Assignment = Consider the entries below. Count the lines holding the string "will" and state the number only.

____________________

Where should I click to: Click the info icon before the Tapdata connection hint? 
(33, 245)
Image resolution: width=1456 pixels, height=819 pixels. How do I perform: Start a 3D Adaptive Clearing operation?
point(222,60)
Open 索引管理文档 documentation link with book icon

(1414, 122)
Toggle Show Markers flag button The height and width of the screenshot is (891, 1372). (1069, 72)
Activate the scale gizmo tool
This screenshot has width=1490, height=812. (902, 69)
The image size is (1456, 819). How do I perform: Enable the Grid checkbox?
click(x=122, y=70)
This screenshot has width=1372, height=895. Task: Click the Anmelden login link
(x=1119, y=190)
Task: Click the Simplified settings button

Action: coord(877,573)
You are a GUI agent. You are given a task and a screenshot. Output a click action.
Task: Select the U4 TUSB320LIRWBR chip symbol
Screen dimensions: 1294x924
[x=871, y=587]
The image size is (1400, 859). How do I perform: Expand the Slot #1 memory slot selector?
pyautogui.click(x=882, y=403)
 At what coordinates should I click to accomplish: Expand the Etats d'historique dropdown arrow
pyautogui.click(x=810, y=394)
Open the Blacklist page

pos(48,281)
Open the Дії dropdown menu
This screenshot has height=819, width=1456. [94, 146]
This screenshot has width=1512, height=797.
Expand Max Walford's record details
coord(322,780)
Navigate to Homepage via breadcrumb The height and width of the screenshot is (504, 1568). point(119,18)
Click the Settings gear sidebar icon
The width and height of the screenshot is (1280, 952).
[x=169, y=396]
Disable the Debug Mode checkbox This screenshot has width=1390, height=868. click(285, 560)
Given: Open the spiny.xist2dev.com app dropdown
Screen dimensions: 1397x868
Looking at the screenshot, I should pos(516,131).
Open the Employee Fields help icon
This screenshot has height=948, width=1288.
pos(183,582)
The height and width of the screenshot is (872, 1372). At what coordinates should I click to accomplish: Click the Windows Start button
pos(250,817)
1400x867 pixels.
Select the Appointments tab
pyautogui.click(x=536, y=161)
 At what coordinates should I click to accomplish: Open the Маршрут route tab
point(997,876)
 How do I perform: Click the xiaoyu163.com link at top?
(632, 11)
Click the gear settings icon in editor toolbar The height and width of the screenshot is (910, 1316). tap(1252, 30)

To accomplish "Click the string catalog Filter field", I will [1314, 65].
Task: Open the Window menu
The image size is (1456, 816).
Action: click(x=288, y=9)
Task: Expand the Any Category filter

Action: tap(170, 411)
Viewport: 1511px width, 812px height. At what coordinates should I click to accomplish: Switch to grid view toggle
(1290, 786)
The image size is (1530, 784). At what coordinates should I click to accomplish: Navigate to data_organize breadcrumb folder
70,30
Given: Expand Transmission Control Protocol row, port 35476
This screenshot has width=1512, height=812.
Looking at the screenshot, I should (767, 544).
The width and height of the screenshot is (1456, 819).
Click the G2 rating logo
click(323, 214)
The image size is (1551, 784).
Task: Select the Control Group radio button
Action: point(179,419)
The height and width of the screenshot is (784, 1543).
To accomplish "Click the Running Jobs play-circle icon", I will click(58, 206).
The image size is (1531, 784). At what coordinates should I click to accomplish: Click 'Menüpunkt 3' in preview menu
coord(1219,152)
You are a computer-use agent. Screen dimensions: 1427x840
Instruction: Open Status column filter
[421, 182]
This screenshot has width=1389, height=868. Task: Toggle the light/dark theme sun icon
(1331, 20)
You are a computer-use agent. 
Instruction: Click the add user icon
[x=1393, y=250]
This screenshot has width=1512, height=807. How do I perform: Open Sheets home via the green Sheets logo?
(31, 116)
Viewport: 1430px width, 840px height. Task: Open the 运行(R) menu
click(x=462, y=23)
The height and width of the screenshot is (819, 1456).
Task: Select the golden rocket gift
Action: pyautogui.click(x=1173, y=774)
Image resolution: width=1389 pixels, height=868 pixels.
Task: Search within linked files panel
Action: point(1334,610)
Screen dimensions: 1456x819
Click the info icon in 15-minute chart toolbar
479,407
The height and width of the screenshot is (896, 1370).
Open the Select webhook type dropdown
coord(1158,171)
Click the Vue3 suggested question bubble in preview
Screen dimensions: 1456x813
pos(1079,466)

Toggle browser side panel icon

____________________

Response for this exercise = 2